Jing Zhang scite author profile

a b s t r a c tAn outbreak of severe acute respiratory syndrome coronavirus 2 (SARS-CoV-2) infection and its caused coronavirus disease 2019 has been reported in China since December 2019. More than 16% of patients developed acute respiratory distress syndrome, and the fatality ratio was about 1%-2%. No specific treatment has been reported. Herein, we examine the effects of Favipiravir (FPV) versus Lopinavir (LPV)/ritonavir (RTV) for the treatment of COVID-19. Patients with laboratory-confirmed COVID-19 who received oral FPV (Day 1: 1600 mg twice daily; Days 2-14: 600 mg twice daily) plus interferon (IFN)-a by aerosol inhalation (5 million U twice daily) were included in the FPV arm of this study, whereas patients who were treated with LPV/RTV (Days 1-14: 400 mg/100 mg twice daily) plus IFN-a by aerosol inhalation (5 million U twice daily) were included in the control arm. Changes in chest computed tomography (CT), viral clearance, and drug safety were compared between the two groups. For the 35 patients enrolled in the FPV arm and the 45 patients in the control arm, all baseline characteristics were comparable between the two arms. A shorter viral clearance time was found for the FPV arm versus the control arm (median (interquartile range, IQR), 4 (2.5-9) d versus 11 (8-13) d, P < 0.001). The FPV arm also showed significant improvement in chest imaging compared with the control arm, with an improvement rate of 91.43% versus 62.22% (P = 0.004).

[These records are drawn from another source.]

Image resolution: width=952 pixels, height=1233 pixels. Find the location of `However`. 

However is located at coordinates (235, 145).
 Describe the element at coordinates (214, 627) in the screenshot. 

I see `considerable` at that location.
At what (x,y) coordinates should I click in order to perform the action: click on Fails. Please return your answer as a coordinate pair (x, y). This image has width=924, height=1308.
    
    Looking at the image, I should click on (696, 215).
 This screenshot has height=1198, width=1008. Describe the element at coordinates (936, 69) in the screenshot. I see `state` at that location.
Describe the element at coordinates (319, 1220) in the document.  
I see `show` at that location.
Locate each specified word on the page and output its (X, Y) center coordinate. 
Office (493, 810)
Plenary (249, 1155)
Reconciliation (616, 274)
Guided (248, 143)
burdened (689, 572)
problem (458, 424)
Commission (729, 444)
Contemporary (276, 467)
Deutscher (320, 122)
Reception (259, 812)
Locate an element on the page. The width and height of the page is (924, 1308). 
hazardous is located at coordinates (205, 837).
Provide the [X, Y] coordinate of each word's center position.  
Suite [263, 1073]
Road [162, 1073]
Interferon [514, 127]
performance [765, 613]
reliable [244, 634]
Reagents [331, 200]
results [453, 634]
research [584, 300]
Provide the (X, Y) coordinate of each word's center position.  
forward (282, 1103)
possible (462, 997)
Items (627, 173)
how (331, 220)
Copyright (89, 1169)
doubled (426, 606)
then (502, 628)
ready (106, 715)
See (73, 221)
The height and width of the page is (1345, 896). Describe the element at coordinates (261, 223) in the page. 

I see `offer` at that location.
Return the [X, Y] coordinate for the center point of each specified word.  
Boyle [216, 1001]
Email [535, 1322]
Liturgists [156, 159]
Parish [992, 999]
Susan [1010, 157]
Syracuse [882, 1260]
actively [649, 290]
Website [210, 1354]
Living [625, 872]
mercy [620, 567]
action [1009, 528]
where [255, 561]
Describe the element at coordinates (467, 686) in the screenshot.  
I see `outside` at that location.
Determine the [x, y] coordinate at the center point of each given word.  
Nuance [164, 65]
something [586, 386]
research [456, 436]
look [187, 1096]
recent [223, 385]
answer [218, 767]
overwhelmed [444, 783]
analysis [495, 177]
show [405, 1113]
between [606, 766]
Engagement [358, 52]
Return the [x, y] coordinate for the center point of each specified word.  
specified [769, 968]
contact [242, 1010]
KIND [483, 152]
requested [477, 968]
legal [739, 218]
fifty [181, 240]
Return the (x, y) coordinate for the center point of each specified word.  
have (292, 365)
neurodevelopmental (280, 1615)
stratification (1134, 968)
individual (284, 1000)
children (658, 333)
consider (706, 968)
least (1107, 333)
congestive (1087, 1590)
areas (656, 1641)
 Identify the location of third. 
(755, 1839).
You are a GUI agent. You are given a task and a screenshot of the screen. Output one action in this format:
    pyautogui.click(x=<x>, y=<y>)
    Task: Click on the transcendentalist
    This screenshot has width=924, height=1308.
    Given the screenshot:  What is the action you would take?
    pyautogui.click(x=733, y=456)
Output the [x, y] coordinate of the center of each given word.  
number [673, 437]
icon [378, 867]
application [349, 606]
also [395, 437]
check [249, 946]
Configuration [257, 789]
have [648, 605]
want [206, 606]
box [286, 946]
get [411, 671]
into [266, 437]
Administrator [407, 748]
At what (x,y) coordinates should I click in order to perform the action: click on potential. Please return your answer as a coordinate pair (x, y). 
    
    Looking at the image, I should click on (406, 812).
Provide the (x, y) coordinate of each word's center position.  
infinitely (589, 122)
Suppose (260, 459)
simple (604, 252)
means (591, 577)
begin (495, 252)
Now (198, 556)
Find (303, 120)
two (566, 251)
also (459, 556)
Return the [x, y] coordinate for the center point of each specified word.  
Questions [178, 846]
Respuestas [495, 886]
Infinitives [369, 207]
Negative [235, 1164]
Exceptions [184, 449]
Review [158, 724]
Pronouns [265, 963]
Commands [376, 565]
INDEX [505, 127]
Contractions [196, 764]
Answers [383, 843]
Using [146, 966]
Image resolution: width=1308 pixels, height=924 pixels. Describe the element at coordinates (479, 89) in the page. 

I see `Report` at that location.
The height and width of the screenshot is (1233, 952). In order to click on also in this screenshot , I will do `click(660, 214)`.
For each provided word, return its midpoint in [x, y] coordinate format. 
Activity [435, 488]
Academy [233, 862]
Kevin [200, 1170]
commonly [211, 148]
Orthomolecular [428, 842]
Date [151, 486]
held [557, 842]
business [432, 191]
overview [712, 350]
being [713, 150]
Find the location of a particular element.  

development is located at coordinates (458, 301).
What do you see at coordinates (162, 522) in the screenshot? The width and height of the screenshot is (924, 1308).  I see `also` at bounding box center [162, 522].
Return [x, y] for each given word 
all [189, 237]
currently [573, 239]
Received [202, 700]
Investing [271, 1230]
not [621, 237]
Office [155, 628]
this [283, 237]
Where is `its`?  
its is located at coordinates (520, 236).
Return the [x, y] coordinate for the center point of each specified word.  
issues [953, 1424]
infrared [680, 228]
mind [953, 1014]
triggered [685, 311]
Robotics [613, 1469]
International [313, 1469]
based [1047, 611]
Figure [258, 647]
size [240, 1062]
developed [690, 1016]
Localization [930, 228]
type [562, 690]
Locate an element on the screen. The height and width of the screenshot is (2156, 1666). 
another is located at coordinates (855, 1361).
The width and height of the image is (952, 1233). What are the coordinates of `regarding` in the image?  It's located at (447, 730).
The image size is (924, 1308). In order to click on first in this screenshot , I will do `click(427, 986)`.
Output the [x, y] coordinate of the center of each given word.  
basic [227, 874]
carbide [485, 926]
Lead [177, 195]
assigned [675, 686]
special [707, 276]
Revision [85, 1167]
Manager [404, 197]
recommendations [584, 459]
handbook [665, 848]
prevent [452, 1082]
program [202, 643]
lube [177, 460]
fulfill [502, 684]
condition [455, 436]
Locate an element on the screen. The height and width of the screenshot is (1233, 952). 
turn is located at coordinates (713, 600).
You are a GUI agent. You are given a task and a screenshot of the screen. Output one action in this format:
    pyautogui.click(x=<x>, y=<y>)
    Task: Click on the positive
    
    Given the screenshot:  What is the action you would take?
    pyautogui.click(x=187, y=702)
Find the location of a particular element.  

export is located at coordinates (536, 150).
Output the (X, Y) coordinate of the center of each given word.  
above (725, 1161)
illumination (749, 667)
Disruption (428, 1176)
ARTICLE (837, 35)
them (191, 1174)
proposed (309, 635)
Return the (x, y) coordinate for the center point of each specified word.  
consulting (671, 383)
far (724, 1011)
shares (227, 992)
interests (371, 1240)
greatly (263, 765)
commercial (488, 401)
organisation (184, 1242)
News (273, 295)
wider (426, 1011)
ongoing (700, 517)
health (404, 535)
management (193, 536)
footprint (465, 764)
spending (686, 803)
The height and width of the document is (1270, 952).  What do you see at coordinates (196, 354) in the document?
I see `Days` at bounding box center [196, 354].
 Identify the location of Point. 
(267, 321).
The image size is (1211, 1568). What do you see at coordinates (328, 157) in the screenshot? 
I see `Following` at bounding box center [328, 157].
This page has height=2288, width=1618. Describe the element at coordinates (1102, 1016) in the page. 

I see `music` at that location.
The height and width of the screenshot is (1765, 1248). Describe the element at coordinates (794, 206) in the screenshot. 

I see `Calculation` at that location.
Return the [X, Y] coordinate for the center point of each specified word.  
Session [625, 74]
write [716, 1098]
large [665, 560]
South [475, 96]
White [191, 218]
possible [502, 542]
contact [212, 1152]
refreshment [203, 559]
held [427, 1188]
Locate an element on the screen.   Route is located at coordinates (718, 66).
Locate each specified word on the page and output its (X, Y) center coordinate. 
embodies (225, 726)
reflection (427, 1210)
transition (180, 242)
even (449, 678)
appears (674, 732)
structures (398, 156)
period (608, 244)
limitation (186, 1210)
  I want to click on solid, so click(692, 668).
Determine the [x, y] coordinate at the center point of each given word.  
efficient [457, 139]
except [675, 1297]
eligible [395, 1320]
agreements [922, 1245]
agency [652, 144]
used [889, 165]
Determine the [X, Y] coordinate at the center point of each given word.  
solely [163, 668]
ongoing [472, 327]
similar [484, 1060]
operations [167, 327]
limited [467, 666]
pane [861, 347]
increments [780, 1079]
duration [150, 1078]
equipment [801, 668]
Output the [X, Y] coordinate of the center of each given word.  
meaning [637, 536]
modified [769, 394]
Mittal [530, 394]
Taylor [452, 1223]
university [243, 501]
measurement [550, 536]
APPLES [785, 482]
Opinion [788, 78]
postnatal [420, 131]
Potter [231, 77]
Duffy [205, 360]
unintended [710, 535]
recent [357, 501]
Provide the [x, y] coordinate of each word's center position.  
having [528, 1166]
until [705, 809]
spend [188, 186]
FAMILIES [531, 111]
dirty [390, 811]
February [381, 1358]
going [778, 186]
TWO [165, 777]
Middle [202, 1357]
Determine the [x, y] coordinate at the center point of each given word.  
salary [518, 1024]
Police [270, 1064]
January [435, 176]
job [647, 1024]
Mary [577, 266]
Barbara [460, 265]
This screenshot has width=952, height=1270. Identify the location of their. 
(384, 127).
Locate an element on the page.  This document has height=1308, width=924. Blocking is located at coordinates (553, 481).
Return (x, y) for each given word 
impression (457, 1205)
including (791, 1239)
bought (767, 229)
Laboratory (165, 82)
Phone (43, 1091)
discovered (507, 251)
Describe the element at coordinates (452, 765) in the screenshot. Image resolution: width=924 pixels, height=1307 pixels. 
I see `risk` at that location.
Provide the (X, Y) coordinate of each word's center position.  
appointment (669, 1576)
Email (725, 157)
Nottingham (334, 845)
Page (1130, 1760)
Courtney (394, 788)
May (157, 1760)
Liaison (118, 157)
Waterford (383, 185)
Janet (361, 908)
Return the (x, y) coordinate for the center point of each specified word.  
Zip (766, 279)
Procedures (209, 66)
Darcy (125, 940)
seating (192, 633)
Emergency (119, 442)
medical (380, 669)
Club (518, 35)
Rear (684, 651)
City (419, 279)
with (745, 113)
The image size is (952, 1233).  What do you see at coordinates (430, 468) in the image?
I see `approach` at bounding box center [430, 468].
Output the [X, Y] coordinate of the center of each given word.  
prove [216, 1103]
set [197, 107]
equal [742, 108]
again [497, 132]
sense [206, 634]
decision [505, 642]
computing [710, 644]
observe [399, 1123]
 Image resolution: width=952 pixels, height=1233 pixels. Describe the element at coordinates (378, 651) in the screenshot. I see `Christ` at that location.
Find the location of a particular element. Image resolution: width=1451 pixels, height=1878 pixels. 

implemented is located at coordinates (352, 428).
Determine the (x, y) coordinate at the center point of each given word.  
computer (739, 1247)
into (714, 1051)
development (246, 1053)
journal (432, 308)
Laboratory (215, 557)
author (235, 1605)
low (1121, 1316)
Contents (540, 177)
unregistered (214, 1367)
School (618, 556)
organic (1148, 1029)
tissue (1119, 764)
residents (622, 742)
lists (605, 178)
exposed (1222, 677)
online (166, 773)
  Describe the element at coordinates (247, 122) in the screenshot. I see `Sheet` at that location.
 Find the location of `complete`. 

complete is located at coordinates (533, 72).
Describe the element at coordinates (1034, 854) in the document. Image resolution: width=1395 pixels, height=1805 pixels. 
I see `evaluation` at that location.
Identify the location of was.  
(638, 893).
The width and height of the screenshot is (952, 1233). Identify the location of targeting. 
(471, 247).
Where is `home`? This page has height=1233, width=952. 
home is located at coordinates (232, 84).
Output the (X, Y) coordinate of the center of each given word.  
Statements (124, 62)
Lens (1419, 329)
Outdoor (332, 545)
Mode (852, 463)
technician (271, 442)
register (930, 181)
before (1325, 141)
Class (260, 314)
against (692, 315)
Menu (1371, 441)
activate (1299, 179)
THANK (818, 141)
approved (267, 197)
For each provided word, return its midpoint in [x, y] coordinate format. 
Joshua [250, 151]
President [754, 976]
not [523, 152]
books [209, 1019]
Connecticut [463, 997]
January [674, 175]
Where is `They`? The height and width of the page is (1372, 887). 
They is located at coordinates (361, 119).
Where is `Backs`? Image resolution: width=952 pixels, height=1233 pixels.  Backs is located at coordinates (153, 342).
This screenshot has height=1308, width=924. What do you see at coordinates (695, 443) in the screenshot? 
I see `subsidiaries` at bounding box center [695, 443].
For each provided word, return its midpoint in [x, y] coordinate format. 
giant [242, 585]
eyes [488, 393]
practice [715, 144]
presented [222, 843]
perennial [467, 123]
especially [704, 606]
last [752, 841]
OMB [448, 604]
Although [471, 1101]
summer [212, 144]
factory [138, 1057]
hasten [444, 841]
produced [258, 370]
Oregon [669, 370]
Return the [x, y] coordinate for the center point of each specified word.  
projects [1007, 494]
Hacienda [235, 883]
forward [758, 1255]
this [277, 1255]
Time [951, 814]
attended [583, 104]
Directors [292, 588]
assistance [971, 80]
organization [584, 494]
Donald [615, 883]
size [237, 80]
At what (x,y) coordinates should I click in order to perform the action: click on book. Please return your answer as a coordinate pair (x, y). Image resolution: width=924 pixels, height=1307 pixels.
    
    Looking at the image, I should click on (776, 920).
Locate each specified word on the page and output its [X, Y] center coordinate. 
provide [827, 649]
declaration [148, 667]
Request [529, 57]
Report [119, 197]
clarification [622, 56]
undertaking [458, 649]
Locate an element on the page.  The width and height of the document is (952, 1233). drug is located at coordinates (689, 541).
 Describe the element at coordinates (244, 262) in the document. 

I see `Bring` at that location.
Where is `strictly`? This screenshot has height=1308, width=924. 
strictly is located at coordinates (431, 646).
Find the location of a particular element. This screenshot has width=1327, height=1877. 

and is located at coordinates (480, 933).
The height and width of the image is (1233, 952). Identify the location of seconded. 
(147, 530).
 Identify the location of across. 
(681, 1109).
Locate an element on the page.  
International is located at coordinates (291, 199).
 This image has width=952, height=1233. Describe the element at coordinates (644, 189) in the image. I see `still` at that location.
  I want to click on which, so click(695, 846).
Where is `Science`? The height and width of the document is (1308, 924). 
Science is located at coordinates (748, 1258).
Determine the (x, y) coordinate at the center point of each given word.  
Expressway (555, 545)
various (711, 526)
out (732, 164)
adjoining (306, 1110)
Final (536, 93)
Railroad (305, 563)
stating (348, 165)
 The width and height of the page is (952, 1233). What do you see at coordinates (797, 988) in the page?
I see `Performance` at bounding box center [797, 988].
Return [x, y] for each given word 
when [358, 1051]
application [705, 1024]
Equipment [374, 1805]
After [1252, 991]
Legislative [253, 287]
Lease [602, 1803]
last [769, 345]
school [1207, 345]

After adjustment for potential confounders, the FPV arm also showed a significantly higher improvement rate in chest imaging. Multivariable Cox regression showed that FPV was independently associated with faster viral clearance. In addition, fewer adverse reactions were found in the FPV arm than in the control arm. In this open-label nonrandomized control study, FPV showed significantly better treatment effects on COVID-19 in terms of disease progression and viral clearance; if causal, these results should be important information for establishing standard treatment guidelines to combat the SARS-CoV-2 infection.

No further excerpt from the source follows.